_Exercise goal_
Please write out exactly the lines that begin at the line containing "Image resolution: width=1024" and run to the end of the records.

= Beginning of Section =

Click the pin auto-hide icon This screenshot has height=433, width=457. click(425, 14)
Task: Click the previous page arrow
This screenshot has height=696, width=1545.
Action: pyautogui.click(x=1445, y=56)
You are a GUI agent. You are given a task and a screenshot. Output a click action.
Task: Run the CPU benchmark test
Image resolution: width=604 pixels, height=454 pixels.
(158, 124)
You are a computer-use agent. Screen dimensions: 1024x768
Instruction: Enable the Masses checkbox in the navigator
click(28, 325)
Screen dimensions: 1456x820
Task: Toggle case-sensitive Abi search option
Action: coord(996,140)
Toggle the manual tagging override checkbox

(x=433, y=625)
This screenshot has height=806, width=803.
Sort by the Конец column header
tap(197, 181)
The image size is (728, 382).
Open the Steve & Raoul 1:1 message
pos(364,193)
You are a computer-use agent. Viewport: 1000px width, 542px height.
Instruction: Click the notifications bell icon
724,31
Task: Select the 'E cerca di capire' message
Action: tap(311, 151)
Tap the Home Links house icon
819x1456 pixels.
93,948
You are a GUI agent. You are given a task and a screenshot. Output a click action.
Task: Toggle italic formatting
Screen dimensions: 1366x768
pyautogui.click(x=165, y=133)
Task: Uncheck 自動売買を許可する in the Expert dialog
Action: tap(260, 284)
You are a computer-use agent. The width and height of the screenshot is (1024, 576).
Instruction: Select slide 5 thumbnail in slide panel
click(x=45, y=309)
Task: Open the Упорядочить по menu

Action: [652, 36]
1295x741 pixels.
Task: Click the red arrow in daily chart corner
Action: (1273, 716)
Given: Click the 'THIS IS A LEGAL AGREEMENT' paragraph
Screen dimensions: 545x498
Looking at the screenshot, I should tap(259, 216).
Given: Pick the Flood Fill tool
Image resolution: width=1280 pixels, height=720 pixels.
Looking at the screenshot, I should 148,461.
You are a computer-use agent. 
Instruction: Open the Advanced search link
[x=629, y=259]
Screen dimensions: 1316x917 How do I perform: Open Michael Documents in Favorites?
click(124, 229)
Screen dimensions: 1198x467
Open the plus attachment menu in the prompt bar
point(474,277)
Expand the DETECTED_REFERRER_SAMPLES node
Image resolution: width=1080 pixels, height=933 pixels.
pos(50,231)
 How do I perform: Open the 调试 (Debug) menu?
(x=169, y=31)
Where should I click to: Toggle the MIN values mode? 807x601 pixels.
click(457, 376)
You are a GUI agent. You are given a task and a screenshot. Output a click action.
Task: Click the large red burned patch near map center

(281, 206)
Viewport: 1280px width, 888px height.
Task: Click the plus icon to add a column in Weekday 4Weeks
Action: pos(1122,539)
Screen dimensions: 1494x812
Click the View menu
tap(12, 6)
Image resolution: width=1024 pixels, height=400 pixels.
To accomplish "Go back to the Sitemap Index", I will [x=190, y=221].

= End of Section =

_Completed exercise_
Image resolution: width=1024 pixels, height=400 pixels.
To accomplish "Go back to the Sitemap Index", I will [x=190, y=221].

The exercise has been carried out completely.